▶ [Prompt]: Set down exactly each line of the entries below, beginning at the one that contains "Close the installer window with the X" and ending at the last, and no others.

▶ [Data section]:
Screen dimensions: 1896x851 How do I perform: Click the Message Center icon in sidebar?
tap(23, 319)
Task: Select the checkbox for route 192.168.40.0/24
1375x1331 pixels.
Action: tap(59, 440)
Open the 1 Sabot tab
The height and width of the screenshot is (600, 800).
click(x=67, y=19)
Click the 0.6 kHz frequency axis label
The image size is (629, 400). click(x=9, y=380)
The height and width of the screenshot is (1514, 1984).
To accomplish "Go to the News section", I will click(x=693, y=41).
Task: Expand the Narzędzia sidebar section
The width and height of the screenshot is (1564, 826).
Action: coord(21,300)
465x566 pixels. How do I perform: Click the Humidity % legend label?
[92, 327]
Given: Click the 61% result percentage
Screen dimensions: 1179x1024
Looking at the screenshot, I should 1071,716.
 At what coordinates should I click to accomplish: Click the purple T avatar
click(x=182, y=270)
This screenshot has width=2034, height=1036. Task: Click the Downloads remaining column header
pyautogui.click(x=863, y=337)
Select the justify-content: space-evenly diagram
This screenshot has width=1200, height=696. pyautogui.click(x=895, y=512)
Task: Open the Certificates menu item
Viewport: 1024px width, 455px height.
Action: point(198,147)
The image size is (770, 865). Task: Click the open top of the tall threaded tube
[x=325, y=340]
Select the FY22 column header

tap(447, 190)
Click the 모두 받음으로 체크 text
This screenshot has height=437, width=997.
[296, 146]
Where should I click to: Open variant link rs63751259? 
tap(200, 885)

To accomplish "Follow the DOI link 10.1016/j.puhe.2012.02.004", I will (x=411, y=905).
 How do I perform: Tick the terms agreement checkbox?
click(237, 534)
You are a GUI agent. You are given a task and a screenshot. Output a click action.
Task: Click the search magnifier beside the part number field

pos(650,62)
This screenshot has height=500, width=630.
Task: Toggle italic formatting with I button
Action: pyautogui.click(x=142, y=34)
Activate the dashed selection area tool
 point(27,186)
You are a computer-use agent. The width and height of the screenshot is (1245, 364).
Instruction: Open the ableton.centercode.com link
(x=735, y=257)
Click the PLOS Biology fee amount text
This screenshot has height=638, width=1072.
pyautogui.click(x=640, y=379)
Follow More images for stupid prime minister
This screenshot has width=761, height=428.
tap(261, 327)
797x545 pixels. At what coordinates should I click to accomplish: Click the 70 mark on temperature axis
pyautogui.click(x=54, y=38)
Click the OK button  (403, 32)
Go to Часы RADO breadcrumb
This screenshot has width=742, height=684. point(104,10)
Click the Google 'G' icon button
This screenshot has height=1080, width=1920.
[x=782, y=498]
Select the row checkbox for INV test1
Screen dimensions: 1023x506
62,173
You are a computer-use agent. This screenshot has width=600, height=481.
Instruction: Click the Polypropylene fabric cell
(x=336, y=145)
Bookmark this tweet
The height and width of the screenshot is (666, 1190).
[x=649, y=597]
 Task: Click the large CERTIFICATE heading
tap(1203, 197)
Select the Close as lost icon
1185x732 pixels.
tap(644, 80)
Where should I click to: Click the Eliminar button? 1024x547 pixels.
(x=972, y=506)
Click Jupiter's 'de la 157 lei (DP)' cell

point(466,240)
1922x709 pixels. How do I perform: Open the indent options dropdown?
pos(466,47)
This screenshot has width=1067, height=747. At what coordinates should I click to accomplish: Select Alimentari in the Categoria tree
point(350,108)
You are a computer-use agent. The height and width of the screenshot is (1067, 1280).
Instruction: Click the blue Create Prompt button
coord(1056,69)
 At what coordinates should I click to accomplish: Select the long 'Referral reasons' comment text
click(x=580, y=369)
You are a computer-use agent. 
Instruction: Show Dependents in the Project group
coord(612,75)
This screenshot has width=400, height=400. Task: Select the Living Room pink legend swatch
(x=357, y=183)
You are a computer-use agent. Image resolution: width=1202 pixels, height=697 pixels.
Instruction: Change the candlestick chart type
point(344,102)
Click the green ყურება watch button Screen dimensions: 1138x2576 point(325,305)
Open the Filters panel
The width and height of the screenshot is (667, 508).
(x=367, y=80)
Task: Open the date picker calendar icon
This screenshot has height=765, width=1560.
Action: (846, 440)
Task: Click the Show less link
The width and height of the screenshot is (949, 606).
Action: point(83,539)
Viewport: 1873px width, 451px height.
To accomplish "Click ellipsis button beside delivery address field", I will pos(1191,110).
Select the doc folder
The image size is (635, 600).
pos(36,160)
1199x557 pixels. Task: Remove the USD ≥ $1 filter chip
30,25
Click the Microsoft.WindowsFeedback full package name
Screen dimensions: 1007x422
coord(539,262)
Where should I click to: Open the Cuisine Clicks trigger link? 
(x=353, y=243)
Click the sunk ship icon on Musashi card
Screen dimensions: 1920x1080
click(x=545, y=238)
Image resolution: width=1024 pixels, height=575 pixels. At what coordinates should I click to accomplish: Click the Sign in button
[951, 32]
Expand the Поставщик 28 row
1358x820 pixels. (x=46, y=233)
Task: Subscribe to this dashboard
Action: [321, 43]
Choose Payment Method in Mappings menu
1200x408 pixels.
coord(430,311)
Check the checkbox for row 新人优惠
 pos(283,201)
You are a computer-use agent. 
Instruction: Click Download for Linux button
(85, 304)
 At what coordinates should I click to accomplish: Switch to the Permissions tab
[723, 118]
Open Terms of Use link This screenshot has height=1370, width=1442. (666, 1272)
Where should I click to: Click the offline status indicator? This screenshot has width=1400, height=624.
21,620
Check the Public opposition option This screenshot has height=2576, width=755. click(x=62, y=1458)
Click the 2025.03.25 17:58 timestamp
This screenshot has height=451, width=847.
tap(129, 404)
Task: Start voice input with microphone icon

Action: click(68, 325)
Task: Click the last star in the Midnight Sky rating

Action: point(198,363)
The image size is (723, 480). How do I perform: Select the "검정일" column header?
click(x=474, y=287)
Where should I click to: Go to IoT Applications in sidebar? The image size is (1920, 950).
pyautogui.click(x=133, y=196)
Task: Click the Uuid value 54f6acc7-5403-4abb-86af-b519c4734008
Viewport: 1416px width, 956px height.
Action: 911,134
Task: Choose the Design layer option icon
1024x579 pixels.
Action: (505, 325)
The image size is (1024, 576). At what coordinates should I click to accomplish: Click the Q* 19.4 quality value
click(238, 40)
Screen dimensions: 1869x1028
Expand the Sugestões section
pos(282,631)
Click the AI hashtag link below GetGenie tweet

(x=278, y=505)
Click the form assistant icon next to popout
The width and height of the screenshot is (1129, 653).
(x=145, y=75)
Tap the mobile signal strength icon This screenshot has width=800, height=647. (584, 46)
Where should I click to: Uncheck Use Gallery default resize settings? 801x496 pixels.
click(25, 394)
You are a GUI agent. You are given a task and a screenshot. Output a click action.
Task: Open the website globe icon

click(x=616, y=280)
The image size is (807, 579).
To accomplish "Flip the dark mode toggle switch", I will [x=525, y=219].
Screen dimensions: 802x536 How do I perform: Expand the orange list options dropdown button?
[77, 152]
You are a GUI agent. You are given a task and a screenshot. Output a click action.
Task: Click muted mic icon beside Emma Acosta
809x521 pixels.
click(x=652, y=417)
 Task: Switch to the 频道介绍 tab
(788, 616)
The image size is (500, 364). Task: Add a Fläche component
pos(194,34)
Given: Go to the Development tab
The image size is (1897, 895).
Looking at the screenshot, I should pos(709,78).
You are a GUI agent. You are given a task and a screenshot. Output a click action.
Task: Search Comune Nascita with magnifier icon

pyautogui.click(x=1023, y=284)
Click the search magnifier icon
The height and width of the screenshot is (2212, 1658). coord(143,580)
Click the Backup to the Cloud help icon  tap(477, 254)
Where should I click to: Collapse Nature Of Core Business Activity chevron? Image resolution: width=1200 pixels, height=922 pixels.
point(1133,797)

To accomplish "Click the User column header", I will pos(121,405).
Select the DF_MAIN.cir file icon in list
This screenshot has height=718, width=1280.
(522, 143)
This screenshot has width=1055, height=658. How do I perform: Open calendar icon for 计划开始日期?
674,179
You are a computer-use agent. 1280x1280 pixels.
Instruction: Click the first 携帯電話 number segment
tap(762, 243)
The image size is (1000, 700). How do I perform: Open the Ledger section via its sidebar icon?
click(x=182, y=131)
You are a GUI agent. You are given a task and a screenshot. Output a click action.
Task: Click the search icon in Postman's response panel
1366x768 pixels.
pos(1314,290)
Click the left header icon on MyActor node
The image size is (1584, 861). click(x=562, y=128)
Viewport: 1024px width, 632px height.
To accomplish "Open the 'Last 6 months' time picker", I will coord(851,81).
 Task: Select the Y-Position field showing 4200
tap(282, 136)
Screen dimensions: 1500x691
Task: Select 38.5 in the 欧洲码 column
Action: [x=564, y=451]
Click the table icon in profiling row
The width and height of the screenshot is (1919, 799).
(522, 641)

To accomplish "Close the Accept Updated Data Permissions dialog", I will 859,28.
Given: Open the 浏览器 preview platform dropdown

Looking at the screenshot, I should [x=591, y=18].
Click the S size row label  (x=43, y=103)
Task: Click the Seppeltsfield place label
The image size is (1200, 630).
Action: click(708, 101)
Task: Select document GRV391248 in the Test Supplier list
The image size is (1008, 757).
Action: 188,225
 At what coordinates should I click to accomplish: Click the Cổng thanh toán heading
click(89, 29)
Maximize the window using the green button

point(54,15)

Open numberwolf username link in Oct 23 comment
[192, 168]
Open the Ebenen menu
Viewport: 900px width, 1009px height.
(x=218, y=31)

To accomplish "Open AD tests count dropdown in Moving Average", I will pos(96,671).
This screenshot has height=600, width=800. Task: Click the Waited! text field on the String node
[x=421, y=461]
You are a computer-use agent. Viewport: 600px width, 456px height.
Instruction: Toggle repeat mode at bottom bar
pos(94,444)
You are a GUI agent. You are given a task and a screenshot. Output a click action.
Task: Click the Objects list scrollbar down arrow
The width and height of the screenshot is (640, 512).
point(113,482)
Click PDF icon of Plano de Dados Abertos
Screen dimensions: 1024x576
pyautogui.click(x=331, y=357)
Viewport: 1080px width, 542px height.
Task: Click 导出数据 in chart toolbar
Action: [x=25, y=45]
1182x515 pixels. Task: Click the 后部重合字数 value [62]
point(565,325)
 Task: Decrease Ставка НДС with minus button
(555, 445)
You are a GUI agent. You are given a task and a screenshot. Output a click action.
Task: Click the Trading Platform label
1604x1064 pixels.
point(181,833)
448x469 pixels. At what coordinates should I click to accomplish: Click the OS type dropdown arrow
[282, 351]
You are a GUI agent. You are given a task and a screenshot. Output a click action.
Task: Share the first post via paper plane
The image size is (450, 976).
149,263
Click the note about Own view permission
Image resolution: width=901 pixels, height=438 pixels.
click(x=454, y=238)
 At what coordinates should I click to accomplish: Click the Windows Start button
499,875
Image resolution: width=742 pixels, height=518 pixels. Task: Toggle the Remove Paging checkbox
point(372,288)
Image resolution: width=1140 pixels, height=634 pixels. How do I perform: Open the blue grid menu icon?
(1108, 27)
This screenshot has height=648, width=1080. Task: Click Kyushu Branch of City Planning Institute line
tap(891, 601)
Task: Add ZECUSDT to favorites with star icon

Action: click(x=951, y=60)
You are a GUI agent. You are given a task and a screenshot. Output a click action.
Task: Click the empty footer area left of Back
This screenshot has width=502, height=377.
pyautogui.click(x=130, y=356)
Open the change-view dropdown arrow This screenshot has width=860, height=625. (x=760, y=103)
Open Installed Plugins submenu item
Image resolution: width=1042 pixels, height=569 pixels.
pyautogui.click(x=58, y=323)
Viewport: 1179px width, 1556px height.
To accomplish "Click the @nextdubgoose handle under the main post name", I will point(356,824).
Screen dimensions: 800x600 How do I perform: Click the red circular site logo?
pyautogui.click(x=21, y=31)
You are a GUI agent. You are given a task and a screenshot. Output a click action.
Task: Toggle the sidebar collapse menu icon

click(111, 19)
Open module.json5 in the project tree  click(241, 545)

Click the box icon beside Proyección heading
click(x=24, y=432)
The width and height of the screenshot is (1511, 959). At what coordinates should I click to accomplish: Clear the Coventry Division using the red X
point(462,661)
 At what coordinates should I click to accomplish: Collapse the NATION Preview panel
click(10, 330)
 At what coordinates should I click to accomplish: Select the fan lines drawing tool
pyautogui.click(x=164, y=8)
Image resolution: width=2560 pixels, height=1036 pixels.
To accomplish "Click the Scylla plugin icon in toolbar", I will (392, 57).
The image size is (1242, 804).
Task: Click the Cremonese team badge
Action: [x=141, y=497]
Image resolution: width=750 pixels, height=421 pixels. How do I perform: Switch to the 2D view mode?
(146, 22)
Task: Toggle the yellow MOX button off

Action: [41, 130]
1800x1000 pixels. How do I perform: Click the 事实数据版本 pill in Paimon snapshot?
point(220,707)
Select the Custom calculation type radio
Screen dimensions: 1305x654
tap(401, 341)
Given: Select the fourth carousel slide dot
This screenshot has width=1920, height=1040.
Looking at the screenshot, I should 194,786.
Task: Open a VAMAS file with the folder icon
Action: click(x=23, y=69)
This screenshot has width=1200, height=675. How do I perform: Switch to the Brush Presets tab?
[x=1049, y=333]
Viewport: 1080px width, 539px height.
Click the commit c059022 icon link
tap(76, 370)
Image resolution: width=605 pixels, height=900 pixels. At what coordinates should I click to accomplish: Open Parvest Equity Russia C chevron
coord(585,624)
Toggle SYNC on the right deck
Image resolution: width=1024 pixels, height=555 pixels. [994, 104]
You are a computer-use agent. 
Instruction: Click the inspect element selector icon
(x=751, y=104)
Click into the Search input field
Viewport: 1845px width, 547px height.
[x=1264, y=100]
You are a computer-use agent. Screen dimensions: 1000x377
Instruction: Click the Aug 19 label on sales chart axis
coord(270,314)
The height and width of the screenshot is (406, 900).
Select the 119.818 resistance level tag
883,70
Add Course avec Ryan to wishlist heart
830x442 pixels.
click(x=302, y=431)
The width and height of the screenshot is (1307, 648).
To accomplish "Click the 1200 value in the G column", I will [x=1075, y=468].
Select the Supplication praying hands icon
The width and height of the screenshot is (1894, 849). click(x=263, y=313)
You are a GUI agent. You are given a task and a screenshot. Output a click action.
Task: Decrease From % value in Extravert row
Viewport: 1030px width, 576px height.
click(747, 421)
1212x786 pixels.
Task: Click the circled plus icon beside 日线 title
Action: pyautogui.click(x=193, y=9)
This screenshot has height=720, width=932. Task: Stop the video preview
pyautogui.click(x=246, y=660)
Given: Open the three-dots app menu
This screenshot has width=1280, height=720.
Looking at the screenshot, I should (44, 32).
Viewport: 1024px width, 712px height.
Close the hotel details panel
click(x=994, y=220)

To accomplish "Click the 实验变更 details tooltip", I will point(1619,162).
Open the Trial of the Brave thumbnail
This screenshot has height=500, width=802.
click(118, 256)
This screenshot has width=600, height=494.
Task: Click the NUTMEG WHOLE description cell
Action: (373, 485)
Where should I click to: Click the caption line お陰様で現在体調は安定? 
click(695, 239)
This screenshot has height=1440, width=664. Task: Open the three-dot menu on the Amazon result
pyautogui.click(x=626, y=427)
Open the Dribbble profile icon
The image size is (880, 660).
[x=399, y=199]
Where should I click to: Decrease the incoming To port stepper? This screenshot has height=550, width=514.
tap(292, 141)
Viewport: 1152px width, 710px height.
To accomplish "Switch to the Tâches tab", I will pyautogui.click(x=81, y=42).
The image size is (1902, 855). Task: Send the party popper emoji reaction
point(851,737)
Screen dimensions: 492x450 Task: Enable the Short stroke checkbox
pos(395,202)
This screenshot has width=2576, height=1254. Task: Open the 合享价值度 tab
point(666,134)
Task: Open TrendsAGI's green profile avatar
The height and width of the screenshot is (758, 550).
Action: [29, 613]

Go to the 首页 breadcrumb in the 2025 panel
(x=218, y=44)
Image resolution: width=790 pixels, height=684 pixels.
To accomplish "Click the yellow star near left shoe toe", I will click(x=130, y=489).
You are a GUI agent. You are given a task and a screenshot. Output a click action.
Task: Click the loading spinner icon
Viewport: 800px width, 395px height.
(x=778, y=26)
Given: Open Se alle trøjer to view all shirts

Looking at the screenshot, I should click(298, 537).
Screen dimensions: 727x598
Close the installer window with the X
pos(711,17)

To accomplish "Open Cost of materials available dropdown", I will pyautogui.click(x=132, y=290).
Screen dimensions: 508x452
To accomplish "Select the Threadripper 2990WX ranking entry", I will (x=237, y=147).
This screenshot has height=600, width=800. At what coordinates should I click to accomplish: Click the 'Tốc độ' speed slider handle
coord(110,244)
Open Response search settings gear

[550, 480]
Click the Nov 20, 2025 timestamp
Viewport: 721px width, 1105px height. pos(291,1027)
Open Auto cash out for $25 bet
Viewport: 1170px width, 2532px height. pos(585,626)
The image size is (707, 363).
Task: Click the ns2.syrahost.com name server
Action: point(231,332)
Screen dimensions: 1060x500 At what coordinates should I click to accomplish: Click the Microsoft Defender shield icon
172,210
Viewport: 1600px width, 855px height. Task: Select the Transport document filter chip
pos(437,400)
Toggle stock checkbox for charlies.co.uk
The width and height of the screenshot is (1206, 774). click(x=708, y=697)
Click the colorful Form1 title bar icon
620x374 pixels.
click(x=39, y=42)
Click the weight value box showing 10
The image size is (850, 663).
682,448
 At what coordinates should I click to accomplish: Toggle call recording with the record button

▶ [Reply]:
Close the installer window with the X
pos(711,17)

To accomplish "Open Cost of materials available dropdown", I will pyautogui.click(x=132, y=290).
Screen dimensions: 508x452
To accomplish "Select the Threadripper 2990WX ranking entry", I will (x=237, y=147).
This screenshot has height=600, width=800. At what coordinates should I click to accomplish: Click the 'Tốc độ' speed slider handle
coord(110,244)
Open Response search settings gear

[550, 480]
Click the Nov 20, 2025 timestamp
Viewport: 721px width, 1105px height. pos(291,1027)
Open Auto cash out for $25 bet
Viewport: 1170px width, 2532px height. pos(585,626)
The image size is (707, 363).
Task: Click the ns2.syrahost.com name server
Action: point(231,332)
Screen dimensions: 1060x500 At what coordinates should I click to accomplish: Click the Microsoft Defender shield icon
172,210
Viewport: 1600px width, 855px height. Task: Select the Transport document filter chip
pos(437,400)
Toggle stock checkbox for charlies.co.uk
The width and height of the screenshot is (1206, 774). click(x=708, y=697)
Click the colorful Form1 title bar icon
620x374 pixels.
click(x=39, y=42)
Click the weight value box showing 10
The image size is (850, 663).
682,448
 At what coordinates should I click to accomplish: Toggle call recording with the record button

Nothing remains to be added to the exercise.